Task: The material below holds a span beginning at the line with "583x712 pixels." and ending at the line with "Show the Audio Signal Status panel". Quote that span exactly, both ends included, and only that span.

Input data:
____________

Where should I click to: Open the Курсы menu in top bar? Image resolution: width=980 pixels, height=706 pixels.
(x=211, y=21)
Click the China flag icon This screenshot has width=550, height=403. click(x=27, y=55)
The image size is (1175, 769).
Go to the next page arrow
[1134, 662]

____________

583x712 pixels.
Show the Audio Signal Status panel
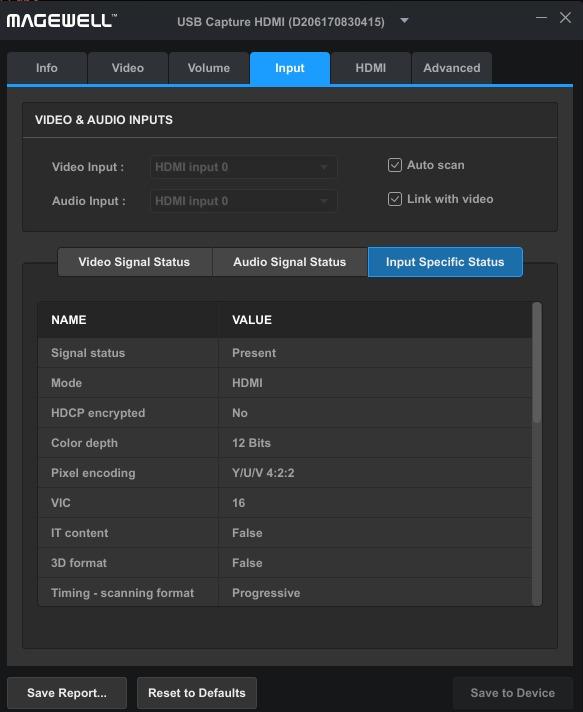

____________

Solution to the problem:
583x712 pixels.
Show the Audio Signal Status panel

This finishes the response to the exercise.